# CHALLENGE
Could you put the lines that open with the one containing "This screenshot has height=814, width=1542." and close with the one containing "Looking at the", both included, into a Markdown table with the columns Row and Line, leaving out any blank lines and using no other lines?

# MATERIAL SHOWN
════════════════
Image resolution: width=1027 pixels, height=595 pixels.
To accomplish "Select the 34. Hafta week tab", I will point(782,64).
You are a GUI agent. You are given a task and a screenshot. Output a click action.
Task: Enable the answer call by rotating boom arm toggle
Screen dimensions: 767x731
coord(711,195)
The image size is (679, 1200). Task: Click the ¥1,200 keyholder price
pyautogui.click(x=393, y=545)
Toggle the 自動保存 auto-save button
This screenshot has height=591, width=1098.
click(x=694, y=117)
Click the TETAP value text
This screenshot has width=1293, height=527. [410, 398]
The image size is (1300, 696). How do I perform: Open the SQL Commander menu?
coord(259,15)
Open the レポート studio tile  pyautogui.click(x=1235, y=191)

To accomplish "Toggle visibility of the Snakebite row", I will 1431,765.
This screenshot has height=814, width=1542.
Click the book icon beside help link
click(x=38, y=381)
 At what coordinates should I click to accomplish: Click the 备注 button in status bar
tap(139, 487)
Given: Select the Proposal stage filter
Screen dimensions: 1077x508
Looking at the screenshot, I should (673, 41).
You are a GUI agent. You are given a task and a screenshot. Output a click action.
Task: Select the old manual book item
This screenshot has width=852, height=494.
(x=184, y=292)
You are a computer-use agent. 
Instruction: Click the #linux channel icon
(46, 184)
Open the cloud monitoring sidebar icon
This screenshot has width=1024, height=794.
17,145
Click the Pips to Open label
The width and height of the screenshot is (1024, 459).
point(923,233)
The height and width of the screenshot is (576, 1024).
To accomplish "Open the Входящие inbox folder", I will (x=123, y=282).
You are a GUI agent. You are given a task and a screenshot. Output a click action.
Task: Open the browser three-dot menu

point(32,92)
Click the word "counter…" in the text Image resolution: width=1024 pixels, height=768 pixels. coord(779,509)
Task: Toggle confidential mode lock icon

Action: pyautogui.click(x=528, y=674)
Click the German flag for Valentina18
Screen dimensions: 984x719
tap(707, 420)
════════════════
# THE ANSWER
| Row | Line |
|---|---|
| 1 | This screenshot has height=814, width=1542. |
| 2 | Click the book icon beside help link |
| 3 | click(x=38, y=381) |
| 4 |  At what coordinates should I click to accomplish: Click the 备注 button in status bar |
| 5 | tap(139, 487) |
| 6 | Given: Select the Proposal stage filter |
| 7 | Screen dimensions: 1077x508 |
| 8 | Looking at the screenshot, I should (673, 41). |